There is no doubt Billy has made some enemies in his life. One of them is pointing a shotgun at our anti-hero and it would appear Billy’s lifestyle is about to bite him in the butt. Let’s see how Billy handles this current mess.
WHEN NO EXITS ARE AVAILABLE
My old man was probably turning in this grave. Lord knows he taught me better, but complacency has been the downfall of many a man over the years, and complacency was the reason why I was staring down the barrel of a Remington shotgun.

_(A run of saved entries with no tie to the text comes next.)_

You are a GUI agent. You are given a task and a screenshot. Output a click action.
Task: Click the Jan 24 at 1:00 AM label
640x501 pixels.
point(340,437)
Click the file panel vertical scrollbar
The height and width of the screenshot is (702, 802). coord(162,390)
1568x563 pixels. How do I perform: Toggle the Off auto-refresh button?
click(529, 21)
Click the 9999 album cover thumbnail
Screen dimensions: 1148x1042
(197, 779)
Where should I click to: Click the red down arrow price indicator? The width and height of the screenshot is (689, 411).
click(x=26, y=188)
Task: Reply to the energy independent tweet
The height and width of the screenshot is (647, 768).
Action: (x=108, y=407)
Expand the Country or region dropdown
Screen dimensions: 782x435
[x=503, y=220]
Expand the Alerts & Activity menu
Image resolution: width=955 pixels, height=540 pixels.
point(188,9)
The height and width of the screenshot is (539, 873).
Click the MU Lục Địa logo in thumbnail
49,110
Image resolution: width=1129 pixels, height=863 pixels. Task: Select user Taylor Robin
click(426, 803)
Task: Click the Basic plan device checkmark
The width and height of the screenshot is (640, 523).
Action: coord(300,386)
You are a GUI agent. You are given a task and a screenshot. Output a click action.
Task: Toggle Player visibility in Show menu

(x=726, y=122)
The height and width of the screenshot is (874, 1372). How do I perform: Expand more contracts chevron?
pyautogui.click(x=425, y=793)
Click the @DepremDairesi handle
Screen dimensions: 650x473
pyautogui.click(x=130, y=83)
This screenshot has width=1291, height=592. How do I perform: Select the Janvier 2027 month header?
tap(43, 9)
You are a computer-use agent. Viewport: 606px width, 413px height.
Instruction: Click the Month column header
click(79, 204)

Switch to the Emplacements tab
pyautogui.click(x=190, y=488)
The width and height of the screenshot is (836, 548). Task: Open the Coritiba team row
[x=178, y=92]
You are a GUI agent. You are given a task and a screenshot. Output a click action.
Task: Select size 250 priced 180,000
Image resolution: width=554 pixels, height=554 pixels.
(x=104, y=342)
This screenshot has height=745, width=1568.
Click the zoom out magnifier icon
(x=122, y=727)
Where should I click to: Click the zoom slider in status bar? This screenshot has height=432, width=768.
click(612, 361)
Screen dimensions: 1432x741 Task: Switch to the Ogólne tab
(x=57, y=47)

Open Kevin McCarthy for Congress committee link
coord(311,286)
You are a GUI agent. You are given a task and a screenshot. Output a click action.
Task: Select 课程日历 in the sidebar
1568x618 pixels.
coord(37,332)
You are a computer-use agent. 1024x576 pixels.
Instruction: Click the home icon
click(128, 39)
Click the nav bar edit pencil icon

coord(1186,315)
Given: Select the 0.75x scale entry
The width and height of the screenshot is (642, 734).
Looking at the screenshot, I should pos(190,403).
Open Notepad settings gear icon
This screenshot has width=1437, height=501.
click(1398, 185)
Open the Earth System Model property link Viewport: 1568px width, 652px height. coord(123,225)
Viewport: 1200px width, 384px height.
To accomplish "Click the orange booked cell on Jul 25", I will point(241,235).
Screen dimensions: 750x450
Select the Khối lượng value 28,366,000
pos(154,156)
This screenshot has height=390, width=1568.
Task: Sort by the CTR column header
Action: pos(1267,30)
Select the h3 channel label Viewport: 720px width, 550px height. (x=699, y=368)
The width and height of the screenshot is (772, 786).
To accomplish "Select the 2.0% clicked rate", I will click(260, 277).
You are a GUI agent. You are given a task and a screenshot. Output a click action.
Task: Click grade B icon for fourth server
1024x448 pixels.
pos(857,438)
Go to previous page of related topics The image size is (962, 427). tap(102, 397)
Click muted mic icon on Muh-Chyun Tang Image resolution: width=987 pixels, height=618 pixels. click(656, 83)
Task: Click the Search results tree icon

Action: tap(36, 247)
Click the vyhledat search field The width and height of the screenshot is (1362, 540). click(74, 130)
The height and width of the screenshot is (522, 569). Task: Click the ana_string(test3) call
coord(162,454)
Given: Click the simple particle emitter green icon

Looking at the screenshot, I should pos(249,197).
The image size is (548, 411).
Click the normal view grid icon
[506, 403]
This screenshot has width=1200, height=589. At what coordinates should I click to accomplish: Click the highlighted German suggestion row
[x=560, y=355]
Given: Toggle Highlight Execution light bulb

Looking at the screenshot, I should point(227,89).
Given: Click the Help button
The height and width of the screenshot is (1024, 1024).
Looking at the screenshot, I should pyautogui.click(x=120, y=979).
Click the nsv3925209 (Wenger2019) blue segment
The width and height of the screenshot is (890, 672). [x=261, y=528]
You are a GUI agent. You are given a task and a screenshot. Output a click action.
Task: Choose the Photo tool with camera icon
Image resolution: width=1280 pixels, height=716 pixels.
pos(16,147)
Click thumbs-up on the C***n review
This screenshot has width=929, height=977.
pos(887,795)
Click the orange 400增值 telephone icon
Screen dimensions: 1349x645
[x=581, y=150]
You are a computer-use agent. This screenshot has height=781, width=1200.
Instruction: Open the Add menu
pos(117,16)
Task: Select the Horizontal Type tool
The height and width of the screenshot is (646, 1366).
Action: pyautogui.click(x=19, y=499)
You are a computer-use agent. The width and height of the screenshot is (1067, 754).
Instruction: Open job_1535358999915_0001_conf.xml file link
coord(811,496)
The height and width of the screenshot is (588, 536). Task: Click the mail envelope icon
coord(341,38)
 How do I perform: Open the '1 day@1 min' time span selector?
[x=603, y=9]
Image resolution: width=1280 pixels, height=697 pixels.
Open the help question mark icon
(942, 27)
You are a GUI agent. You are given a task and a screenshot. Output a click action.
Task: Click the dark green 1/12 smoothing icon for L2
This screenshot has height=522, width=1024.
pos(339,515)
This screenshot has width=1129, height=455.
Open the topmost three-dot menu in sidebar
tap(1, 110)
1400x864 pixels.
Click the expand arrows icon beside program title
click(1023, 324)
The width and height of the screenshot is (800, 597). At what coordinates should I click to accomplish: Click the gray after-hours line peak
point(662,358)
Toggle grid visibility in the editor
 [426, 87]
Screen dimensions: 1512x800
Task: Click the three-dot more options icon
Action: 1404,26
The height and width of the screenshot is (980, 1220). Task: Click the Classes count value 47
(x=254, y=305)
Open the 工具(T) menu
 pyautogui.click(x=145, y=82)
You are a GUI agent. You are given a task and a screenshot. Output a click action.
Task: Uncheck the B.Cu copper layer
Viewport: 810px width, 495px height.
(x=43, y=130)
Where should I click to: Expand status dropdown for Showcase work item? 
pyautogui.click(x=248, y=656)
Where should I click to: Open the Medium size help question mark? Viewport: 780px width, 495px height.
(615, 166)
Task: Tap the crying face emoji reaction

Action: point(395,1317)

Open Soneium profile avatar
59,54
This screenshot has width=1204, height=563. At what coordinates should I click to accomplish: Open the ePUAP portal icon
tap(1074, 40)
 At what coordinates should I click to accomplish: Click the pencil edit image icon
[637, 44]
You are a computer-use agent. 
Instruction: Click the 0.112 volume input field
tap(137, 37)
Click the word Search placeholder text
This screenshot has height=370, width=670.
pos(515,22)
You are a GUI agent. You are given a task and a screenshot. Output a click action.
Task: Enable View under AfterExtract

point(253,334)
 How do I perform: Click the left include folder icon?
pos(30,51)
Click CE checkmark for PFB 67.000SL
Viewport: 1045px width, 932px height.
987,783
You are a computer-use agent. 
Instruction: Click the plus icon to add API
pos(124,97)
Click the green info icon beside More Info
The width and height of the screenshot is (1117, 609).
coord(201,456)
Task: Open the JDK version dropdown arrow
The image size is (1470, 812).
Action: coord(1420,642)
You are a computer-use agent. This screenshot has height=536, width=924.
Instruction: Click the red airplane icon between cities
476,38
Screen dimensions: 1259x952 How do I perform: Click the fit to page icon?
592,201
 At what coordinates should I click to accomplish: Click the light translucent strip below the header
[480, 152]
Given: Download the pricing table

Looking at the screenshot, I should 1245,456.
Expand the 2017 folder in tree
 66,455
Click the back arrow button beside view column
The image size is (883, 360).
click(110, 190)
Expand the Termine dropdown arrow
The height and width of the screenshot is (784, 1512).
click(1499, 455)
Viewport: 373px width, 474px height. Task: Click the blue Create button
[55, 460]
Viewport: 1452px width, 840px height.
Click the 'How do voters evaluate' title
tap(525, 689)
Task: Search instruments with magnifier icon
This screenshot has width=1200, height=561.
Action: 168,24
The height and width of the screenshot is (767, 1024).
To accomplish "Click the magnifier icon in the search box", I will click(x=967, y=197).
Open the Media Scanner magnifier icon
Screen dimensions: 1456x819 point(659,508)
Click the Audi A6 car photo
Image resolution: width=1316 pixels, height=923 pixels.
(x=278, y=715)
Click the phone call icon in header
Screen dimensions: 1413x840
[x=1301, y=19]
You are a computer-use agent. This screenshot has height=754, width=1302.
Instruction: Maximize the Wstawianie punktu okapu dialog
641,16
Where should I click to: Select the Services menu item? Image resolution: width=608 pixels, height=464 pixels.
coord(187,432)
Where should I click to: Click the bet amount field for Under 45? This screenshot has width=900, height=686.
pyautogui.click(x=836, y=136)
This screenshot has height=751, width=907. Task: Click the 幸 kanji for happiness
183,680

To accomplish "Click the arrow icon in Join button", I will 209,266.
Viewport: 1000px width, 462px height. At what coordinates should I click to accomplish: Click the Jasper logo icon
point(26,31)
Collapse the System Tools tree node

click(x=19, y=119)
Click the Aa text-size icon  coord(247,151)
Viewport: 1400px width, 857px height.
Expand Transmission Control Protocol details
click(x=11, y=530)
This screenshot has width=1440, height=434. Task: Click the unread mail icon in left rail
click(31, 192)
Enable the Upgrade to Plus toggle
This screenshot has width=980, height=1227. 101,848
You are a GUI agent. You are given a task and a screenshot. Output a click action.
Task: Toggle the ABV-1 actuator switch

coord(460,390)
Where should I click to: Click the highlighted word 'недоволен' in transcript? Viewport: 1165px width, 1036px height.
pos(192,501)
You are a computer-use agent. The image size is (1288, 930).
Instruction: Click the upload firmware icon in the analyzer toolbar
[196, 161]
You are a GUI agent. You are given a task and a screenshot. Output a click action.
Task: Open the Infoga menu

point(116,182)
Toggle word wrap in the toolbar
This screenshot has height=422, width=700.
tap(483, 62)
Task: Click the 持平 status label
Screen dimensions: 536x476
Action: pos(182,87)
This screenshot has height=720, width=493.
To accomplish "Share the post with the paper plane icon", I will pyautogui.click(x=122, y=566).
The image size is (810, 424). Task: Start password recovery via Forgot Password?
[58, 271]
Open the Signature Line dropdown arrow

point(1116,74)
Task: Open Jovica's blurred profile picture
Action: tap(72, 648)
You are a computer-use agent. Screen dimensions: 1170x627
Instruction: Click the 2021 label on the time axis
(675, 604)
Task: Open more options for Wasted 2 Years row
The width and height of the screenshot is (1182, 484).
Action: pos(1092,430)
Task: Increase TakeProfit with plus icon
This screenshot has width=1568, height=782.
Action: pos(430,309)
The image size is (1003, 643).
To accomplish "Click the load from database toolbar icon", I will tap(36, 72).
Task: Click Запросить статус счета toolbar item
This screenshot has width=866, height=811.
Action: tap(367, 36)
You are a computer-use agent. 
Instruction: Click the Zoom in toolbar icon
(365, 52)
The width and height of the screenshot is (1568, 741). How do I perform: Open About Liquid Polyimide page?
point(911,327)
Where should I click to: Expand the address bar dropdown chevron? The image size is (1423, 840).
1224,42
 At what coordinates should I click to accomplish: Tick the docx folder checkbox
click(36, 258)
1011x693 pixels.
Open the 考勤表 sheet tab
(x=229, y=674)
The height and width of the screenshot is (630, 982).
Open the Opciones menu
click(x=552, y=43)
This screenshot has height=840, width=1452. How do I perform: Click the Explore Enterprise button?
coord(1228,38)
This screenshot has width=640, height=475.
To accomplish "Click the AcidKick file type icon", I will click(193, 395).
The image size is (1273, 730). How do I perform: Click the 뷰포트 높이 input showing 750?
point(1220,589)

I should have known better, but my thoughts were clouded by the birth of Jade, and worry about Genna and, well, there I was, in my underwear, clutching the covers like they were armor. If you’ve ever seen the damage a Remington can do to the human body, you’ll understand how meaningless those blankets were at that moment.
It’s interesting how the mind reacts in certain situations. Some people, when facing a situation like mine, would simply let loose of their bowels and cry for their momma. Me, well, I was raised on the streets by a tough sonofabitch, and his lessons echoed in my head. Never show fear. Don’t let the assholes see you quaking. And when there are no exits, when you’ve backed yourself into a corner through sheer stupidity, well then it’s time to say “to hell with it” and take it to the bastards. Really, what did I have to lose? The sheriff wasn’t going to be struck suddenly with the spirit of forgiveness, so if I was going to get out of this, I would have to spit the devil in his eye and laugh at the flames.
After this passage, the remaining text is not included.